__Job__: Swap "icon" for "symbol" in the lines from the one containing "Where should I click to: Open the 経路" through the end of the records, both ends included. Reproduce those lines with everything else unchanged.

__Supplied data__:
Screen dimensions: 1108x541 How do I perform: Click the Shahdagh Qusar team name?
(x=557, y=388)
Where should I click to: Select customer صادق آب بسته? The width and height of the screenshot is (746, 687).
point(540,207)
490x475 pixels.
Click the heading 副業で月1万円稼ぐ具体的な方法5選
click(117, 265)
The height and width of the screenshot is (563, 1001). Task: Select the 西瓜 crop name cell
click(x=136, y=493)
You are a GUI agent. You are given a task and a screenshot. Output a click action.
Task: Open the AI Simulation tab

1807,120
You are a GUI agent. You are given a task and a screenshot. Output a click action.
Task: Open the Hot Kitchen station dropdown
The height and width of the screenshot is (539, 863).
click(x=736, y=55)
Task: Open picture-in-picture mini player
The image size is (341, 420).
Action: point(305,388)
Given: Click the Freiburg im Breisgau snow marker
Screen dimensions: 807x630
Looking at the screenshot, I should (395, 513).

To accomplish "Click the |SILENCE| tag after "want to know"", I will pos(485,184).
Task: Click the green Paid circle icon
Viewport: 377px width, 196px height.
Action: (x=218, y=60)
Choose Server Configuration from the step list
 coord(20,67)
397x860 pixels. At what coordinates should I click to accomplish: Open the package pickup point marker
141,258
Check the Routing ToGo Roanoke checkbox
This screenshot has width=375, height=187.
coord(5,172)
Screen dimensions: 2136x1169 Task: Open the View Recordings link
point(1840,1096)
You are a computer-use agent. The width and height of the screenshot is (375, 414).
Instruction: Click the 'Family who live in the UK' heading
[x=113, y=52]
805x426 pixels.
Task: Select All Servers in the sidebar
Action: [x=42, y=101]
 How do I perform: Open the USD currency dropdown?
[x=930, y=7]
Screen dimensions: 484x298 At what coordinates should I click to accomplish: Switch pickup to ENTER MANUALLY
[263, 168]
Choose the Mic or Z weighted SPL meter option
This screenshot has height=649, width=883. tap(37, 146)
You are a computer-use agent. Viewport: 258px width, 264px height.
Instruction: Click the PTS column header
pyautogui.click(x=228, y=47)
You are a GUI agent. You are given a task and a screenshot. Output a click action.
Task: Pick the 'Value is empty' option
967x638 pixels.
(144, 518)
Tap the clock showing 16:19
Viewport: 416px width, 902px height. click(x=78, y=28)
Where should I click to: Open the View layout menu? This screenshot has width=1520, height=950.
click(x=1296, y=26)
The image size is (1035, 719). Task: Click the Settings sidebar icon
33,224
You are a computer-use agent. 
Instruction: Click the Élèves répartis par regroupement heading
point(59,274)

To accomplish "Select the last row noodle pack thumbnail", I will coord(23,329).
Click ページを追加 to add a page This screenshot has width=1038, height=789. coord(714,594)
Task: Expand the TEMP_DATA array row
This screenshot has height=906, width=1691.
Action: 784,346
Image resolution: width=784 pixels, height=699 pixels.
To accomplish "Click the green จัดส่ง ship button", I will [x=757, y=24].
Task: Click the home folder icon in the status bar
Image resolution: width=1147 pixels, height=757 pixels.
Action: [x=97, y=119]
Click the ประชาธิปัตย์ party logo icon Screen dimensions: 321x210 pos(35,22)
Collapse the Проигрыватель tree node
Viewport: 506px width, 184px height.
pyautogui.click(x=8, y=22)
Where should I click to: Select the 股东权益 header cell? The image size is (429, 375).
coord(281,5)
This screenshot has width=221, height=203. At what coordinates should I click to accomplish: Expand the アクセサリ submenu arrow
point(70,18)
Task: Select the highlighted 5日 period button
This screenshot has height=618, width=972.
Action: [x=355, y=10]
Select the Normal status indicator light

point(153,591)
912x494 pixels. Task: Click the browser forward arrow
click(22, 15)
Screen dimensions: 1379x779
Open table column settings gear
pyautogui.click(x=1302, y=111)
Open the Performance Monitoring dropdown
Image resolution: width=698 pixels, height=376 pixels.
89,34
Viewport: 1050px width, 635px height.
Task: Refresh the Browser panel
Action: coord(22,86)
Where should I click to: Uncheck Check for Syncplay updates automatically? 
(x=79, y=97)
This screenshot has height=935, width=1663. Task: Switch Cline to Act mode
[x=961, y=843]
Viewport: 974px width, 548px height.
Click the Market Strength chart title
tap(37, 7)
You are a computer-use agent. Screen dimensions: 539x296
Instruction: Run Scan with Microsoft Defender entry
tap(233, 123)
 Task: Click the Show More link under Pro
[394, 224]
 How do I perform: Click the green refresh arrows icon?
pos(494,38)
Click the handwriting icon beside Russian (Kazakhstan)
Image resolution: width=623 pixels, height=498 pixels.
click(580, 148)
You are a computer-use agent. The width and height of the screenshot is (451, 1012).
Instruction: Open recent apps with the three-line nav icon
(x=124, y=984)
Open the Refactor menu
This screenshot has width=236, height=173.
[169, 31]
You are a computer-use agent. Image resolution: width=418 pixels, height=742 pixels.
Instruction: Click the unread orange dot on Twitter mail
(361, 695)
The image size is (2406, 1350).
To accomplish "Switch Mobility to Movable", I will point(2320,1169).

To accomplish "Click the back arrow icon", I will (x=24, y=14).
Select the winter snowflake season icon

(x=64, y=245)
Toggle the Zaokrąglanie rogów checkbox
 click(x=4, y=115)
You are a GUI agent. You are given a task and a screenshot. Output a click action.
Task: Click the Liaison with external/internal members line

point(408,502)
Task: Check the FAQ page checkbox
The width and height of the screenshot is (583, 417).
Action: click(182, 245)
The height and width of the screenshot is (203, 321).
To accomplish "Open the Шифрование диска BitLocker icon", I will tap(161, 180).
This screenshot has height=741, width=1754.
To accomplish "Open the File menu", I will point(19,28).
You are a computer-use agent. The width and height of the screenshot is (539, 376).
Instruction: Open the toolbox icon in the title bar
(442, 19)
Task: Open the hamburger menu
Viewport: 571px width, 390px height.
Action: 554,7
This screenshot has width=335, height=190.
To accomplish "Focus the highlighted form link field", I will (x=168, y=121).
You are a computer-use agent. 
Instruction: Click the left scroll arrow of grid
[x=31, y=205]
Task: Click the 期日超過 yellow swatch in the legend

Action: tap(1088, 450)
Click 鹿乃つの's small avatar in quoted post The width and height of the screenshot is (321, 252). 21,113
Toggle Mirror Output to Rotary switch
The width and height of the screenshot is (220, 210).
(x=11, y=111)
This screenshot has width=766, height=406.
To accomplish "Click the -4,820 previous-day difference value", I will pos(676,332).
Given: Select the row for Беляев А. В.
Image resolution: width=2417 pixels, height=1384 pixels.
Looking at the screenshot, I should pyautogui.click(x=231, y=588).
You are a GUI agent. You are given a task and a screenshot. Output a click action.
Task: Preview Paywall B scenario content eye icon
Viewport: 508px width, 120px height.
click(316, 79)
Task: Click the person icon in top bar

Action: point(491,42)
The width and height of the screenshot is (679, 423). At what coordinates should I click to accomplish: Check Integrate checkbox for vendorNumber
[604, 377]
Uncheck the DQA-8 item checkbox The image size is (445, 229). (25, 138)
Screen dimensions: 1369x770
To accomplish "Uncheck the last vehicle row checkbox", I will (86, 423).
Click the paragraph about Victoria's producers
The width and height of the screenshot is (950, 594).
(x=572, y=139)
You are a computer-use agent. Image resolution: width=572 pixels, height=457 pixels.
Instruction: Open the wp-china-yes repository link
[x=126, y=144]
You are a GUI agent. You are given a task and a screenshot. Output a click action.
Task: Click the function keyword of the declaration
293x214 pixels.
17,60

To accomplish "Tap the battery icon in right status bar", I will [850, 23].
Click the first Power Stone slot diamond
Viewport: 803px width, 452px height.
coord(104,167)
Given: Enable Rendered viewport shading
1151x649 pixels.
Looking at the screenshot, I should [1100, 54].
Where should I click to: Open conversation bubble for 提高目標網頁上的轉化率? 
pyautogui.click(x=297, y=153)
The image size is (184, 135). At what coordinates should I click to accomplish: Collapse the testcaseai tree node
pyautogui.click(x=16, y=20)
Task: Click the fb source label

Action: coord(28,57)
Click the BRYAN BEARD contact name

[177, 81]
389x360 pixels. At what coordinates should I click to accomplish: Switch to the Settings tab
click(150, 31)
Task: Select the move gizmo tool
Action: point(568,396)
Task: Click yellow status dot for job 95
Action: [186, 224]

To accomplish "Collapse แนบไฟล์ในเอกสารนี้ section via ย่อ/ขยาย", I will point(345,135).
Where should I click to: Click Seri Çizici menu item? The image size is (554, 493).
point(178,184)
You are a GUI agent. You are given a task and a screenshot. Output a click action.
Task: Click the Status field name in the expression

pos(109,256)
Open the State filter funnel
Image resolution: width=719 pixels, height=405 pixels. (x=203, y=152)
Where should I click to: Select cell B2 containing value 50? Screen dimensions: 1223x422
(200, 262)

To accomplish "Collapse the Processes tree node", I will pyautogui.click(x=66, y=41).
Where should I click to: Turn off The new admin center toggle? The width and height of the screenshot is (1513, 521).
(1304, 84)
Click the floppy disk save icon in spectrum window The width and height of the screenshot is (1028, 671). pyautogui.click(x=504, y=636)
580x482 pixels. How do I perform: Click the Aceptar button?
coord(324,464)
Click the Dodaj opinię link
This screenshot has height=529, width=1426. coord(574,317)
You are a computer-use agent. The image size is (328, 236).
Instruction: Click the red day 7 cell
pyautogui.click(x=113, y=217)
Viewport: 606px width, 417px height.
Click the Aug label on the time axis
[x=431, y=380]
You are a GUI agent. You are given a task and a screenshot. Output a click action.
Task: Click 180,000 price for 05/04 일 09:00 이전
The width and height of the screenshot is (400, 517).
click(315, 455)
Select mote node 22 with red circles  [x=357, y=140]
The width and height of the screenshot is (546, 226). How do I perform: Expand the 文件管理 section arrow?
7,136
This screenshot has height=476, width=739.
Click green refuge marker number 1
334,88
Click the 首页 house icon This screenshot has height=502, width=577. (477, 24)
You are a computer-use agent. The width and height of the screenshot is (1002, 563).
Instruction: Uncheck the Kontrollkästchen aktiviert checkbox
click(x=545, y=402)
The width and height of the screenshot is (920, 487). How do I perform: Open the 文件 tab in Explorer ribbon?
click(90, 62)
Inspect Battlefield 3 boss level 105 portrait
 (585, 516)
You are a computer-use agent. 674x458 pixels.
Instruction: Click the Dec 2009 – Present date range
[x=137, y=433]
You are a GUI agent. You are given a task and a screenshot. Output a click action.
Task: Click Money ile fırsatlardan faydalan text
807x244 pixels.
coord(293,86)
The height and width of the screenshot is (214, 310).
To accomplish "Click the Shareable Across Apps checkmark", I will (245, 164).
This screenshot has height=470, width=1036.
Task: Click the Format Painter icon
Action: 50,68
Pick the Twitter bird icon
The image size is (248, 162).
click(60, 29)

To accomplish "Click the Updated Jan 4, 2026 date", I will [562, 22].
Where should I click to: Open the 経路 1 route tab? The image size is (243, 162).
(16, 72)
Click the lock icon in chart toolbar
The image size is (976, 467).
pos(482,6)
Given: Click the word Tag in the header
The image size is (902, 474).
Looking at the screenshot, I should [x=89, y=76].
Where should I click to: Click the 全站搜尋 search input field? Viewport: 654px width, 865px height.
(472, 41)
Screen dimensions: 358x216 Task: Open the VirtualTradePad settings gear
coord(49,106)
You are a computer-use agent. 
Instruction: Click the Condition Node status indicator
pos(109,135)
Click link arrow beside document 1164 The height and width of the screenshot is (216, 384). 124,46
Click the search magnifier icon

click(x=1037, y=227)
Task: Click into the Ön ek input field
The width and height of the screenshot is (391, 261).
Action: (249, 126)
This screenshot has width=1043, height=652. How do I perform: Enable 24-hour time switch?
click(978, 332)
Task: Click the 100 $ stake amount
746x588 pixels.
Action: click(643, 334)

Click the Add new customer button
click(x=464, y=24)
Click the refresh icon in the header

__Completed exercise__:
Where should I click to: Open the 経路 1 route tab? The image size is (243, 162).
(16, 72)
Click the lock symbol in chart toolbar
The image size is (976, 467).
pos(482,6)
Given: Click the word Tag in the header
The image size is (902, 474).
Looking at the screenshot, I should [x=89, y=76].
Where should I click to: Click the 全站搜尋 search input field? Viewport: 654px width, 865px height.
(472, 41)
Screen dimensions: 358x216 Task: Open the VirtualTradePad settings gear
coord(49,106)
You are a computer-use agent. 
Instruction: Click the Condition Node status indicator
pos(109,135)
Click link arrow beside document 1164 The height and width of the screenshot is (216, 384). 124,46
Click the search magnifier symbol

click(x=1037, y=227)
Task: Click into the Ön ek input field
The width and height of the screenshot is (391, 261).
Action: (249, 126)
This screenshot has width=1043, height=652. How do I perform: Enable 24-hour time switch?
click(978, 332)
Task: Click the 100 $ stake amount
746x588 pixels.
Action: click(643, 334)

Click the Add new customer button
click(x=464, y=24)
Click the refresh symbol in the header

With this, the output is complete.